Ein durch das Sozialgericht Kiel (SG) ergangener Beschluss vom 26.11.2013 stellt klar, dass Jobcenter mit einem Erwerbslosen keine Eingliederungsvereinbarung abschließen dürfen, insoweit Zweifel an dessen Erwerbsfähigkeit bestehen.

Im diesem Zusammenhang sei insbesondere die Anordnung einer Arbeitsmaßnahme als nicht mit der Rechtsordnung vereinbar anzusehen (Az.: S 33 AS 357/13 ER).

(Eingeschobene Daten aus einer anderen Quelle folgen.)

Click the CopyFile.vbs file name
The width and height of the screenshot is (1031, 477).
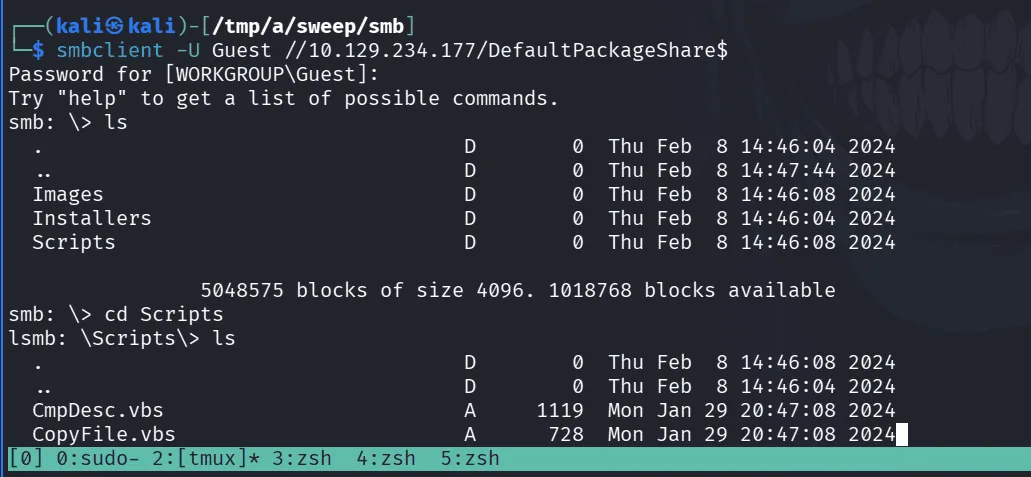coord(104,435)
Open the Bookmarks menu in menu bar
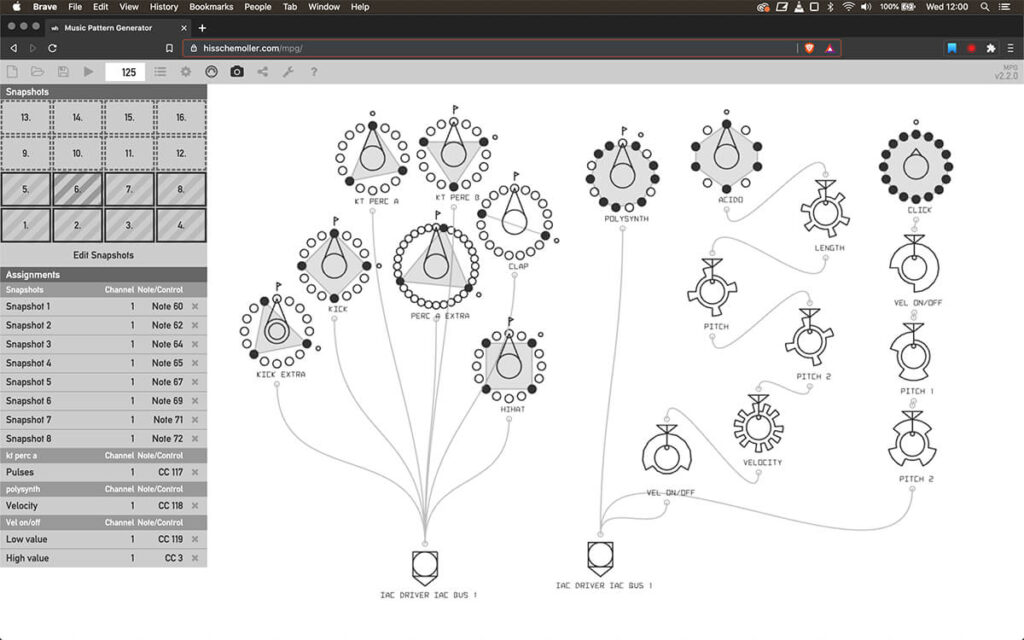Image resolution: width=1024 pixels, height=640 pixels. tap(210, 7)
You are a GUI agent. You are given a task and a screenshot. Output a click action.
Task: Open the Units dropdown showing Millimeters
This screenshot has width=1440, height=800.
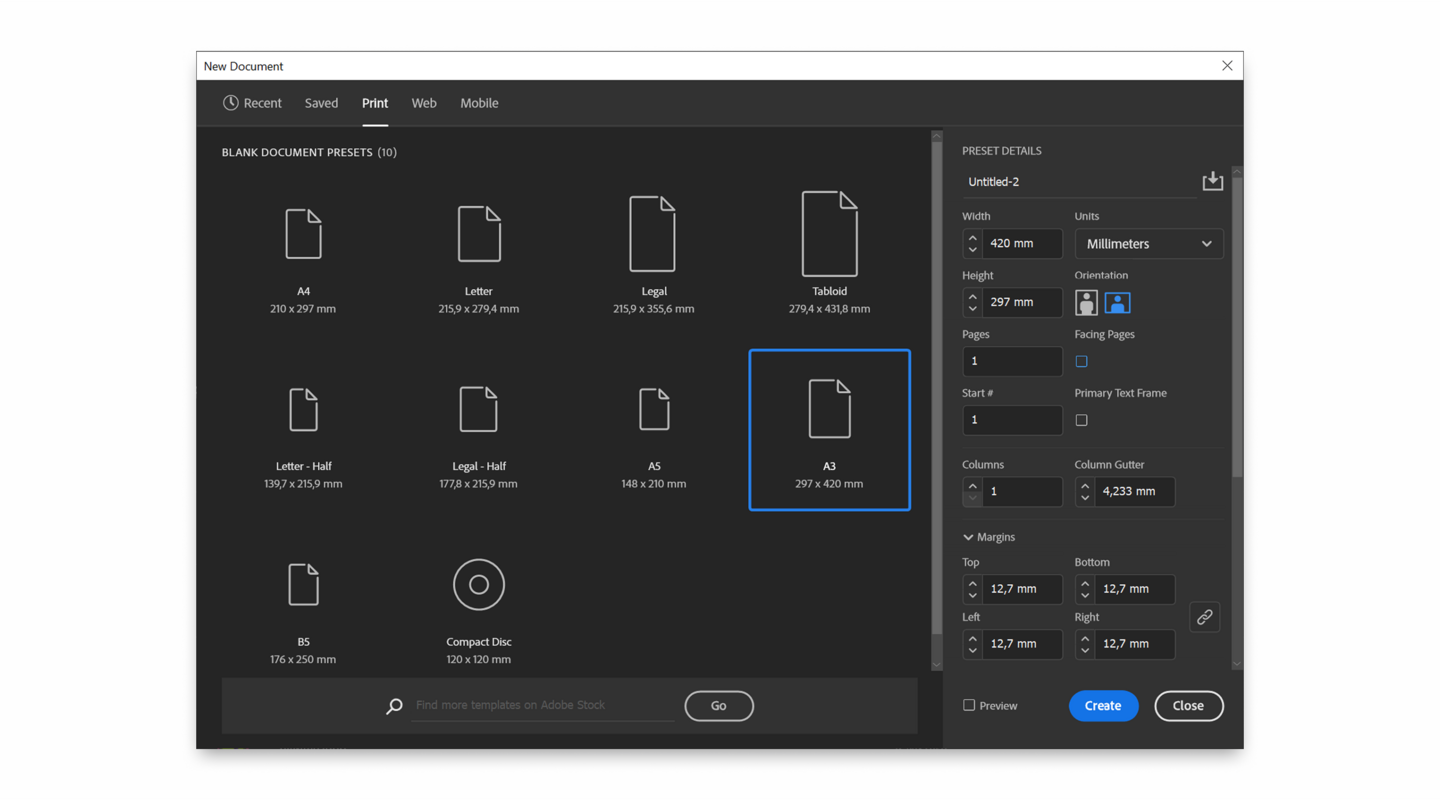(1148, 244)
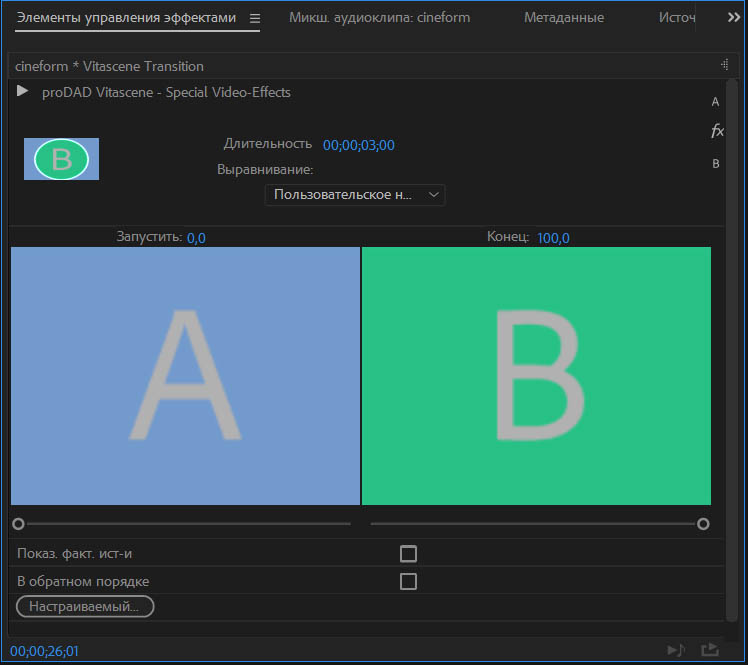Click the Длительность value 00;00;03;00
The height and width of the screenshot is (665, 748).
358,145
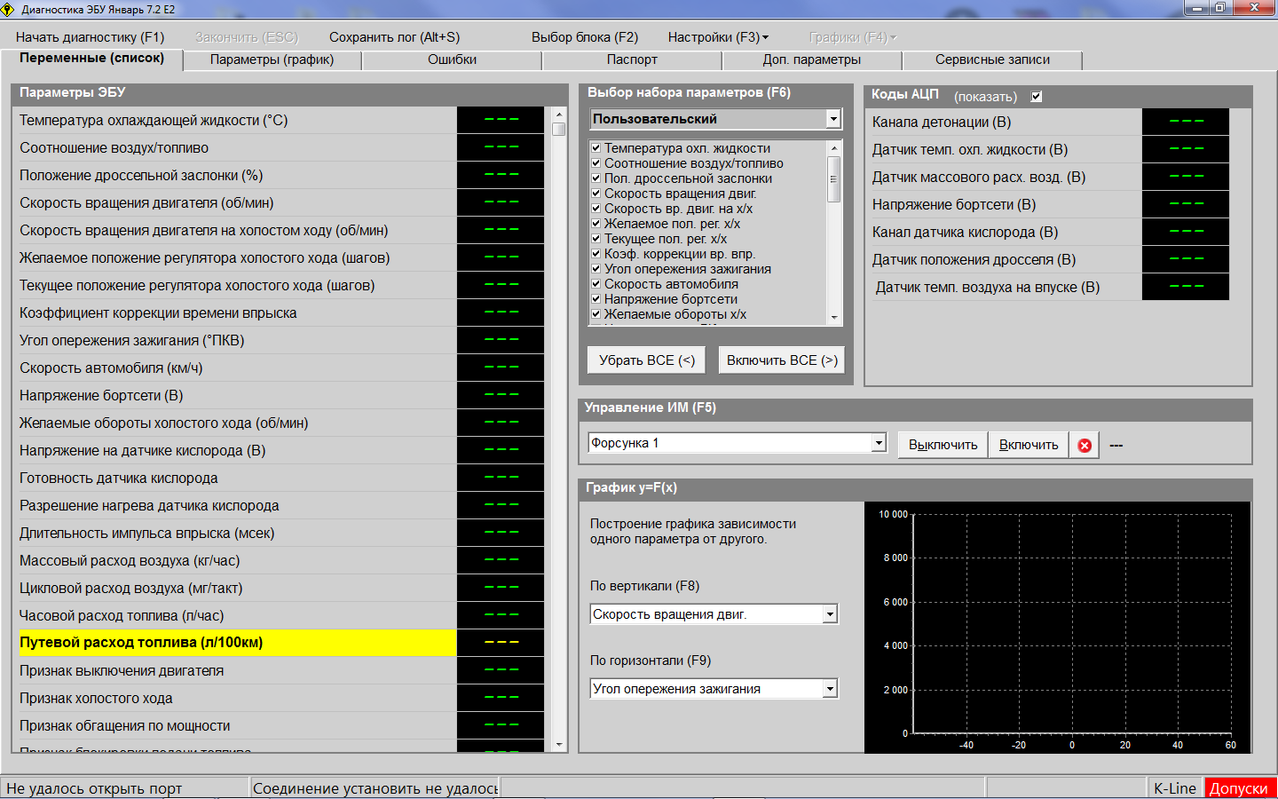Switch to the «Параметры (график)» tab
Image resolution: width=1278 pixels, height=799 pixels.
click(271, 60)
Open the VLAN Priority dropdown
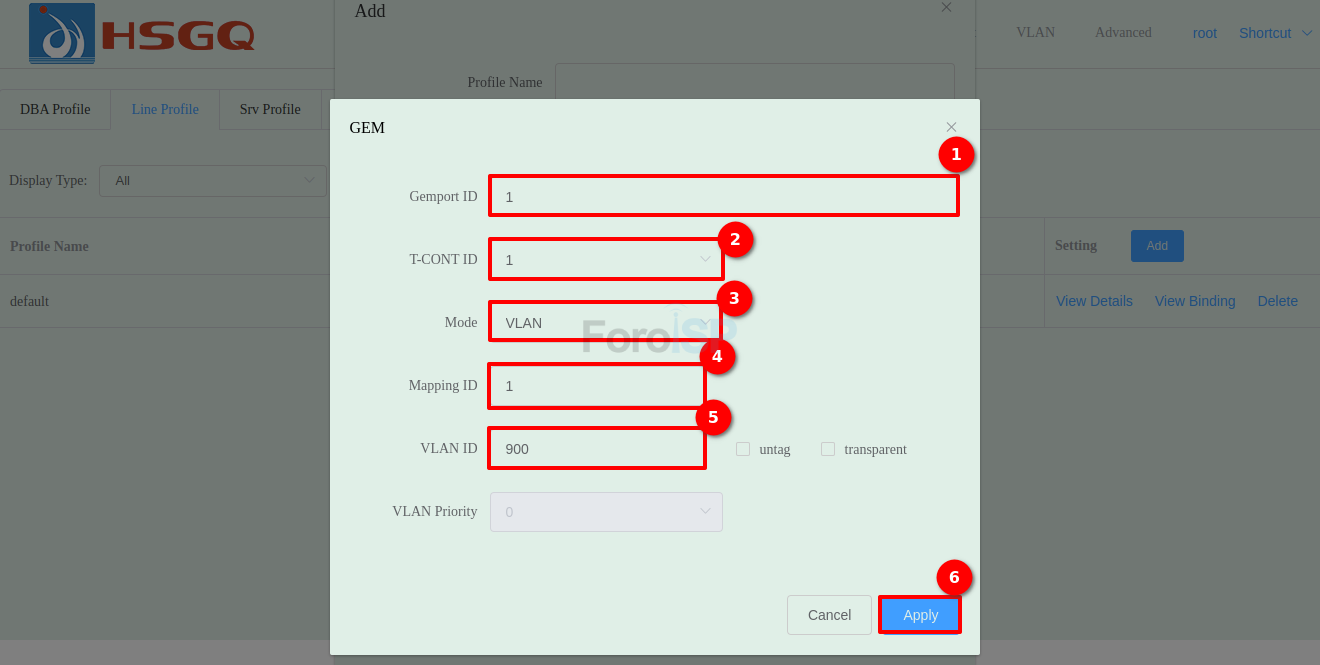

Im Rechtsstreit fertigte der ärztliche Dienst eines Jobcenters nach Aktenlage ein Gutachten an, welches dem ALG II Bezieher eine psychische Erkrankung und hieraus resultierende Auswirkungen auf die Leistungsfähigkeit für Tätigkeiten auf dem allgemeinen Arbeitsmarkt bescheinigte. Die gleichsam angeratene Therapie lehnte der Hilfebedürftige jedoch ab. Eine sechs Monate später durchgeführte Neubegutachtung kam wiederum zum Ergebnis, dass der Mann nunmehr arbeitsfähig sei, woraufhin das Jobcenter mittels Eingliederungsvereinbarung den ALG II Bezieher zu einer täglich sechsstündigen Arbeitsmaßnahme verpflichten wollte. Hiergegen setzte sich der Betroffene erfolgreich zur Wehr.

Nach Überzeugung des SG sei sowohl die Eingliederungsvereinbarung als auch der der hierzu erlassene Eingliederungsverwaltungsakt als offensichtlich rechtswidrig anzusehen, da bei Zweifeln an der Erwerbsfähigkeit eben jene nicht abgeschlossen beziehungsweise erlassen werden dürften. Eine Erwerbsfähigkeit sei im Zweifelsfall durch eine ambulante, ärztliche Untersuchung zu bescheinigen, was im hier verhandelten Fall jedoch unterlassen wurde.